Element and text location data:
'''

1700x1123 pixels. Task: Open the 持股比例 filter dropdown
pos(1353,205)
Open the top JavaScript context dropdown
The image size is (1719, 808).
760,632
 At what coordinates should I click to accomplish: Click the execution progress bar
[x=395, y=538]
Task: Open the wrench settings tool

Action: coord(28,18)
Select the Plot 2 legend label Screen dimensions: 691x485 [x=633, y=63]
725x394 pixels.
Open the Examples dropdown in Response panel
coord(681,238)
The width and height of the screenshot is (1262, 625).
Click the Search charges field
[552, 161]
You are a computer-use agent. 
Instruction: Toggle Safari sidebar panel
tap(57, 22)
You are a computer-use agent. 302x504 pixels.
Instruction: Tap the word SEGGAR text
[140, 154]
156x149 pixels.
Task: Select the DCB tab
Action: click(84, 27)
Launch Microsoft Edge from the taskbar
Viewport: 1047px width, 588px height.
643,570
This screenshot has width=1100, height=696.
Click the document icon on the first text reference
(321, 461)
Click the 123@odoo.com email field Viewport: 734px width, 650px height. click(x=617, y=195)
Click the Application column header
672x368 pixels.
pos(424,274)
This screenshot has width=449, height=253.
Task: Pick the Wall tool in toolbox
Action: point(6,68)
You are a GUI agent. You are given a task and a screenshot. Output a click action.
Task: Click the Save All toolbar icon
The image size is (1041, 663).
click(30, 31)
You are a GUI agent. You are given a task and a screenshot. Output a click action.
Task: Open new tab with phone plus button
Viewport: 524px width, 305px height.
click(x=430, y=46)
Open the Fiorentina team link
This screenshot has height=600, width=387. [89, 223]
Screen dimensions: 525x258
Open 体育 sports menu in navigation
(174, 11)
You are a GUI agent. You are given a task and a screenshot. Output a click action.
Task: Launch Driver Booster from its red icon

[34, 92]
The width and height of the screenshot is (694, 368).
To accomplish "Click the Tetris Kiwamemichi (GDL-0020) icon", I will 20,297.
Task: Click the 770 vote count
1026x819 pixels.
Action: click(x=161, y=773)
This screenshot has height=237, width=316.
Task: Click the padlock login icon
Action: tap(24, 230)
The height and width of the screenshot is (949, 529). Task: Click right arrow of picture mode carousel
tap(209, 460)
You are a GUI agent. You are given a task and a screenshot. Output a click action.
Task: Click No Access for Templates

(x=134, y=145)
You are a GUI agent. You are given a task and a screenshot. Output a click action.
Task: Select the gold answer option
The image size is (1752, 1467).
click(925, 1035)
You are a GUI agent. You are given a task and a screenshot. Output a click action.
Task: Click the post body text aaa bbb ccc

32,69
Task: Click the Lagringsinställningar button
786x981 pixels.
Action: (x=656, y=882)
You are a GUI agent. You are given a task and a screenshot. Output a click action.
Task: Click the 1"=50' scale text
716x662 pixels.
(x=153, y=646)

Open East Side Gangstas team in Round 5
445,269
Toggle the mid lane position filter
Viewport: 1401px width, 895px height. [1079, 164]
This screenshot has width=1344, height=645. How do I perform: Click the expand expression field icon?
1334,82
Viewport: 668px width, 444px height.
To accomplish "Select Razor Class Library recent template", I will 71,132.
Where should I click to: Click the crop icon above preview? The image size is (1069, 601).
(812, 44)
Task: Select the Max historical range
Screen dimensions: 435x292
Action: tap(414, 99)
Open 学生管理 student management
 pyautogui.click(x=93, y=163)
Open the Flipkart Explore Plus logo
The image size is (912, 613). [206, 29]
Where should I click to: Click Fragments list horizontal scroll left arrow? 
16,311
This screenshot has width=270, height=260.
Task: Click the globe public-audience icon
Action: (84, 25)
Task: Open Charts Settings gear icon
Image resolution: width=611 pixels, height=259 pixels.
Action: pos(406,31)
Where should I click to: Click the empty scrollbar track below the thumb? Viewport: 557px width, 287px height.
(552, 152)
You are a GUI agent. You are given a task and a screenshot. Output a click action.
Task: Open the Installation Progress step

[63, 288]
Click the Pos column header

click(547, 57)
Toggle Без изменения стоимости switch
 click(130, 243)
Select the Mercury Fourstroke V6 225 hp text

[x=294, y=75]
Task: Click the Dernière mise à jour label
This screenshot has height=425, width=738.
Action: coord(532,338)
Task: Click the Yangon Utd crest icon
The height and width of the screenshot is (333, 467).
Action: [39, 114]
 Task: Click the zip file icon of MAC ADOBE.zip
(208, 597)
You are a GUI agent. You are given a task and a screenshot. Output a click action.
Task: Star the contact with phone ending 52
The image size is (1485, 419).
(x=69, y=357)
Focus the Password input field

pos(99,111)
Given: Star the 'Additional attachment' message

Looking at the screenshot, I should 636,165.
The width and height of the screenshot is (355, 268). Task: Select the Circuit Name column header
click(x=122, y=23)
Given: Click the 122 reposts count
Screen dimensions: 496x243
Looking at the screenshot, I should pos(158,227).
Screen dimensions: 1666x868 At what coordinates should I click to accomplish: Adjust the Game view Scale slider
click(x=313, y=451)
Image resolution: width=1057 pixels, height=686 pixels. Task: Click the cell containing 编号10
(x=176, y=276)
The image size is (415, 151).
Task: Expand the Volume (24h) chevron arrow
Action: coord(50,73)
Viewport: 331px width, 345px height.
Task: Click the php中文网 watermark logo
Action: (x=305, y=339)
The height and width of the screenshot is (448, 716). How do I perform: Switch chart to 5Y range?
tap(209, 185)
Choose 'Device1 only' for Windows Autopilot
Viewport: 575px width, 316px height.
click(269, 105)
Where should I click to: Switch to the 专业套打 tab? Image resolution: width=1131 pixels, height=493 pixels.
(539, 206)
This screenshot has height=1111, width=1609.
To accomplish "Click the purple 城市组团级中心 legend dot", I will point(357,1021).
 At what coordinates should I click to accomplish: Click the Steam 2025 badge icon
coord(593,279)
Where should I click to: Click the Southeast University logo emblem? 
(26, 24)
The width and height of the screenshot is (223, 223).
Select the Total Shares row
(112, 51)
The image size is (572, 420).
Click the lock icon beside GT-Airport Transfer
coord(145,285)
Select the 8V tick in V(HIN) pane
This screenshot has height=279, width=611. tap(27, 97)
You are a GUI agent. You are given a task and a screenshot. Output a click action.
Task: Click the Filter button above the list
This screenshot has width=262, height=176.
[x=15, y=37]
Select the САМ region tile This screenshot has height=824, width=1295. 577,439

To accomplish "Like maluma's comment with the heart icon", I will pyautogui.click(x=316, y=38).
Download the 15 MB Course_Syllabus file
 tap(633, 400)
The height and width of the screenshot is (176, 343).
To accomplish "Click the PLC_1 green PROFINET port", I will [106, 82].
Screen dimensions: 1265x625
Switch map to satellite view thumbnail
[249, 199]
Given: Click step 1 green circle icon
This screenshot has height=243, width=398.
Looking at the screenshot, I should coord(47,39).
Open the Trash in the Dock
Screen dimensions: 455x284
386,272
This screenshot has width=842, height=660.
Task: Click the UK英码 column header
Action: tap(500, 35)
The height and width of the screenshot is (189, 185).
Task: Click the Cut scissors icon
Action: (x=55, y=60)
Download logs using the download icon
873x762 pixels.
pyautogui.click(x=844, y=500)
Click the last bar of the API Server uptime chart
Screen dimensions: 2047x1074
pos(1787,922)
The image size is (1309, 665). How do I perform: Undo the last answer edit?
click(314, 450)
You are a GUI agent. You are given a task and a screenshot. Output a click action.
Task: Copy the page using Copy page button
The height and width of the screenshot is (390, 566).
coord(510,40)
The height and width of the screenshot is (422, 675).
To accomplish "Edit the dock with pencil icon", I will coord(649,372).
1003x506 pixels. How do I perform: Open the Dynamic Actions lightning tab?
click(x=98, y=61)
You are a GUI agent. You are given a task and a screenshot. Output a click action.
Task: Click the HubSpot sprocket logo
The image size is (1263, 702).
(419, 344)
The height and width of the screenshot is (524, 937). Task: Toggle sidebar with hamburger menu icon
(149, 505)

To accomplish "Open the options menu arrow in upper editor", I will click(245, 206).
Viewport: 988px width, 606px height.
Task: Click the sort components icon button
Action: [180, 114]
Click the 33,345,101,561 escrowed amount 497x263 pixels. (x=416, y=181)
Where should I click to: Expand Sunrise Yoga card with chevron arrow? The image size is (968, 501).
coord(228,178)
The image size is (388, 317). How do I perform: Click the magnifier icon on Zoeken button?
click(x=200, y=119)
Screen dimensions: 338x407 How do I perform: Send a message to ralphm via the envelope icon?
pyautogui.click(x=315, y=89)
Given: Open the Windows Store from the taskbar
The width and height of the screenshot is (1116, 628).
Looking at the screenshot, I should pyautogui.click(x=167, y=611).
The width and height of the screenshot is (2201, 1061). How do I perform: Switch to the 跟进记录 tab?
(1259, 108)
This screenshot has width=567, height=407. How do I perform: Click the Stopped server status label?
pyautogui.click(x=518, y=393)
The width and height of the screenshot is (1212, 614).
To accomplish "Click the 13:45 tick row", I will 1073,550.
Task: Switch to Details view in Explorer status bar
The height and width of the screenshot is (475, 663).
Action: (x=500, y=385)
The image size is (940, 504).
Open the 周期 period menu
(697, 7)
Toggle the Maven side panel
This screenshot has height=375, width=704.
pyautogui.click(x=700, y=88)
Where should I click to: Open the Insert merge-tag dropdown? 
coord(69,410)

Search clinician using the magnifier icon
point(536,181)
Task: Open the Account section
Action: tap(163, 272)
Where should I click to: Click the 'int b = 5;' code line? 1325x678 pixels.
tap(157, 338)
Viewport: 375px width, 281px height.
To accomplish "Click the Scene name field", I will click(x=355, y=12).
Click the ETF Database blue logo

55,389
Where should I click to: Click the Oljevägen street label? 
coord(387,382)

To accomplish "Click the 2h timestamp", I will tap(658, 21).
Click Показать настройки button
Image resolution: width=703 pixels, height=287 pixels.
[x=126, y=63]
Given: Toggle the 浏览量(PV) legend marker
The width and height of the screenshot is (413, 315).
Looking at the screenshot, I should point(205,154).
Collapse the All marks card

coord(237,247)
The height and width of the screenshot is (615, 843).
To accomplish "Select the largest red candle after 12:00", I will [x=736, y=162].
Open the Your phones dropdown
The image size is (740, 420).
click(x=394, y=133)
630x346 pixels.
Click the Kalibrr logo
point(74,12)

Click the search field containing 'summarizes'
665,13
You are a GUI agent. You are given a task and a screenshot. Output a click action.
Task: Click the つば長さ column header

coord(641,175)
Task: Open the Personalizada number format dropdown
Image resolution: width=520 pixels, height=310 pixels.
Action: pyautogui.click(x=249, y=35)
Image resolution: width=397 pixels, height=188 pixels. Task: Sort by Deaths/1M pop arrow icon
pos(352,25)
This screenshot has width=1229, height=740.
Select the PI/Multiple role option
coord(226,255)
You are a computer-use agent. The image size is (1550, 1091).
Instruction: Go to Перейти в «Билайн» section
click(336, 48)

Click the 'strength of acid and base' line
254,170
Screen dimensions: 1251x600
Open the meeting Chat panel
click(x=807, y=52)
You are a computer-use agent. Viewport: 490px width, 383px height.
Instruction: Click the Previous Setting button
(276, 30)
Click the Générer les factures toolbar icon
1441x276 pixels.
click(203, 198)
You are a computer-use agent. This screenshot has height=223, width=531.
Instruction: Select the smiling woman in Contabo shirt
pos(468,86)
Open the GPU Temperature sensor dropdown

'''

The request: Rewrite the items from the start through the line containing "Select the Plot", swapping "dropdown" for "menu" and leaving everything else as it is.

Output of the task:
1700x1123 pixels. Task: Open the 持股比例 filter menu
pos(1353,205)
Open the top JavaScript context menu
The image size is (1719, 808).
760,632
 At what coordinates should I click to accomplish: Click the execution progress bar
[x=395, y=538]
Task: Open the wrench settings tool

Action: coord(28,18)
Select the Plot 2 legend label Screen dimensions: 691x485 [x=633, y=63]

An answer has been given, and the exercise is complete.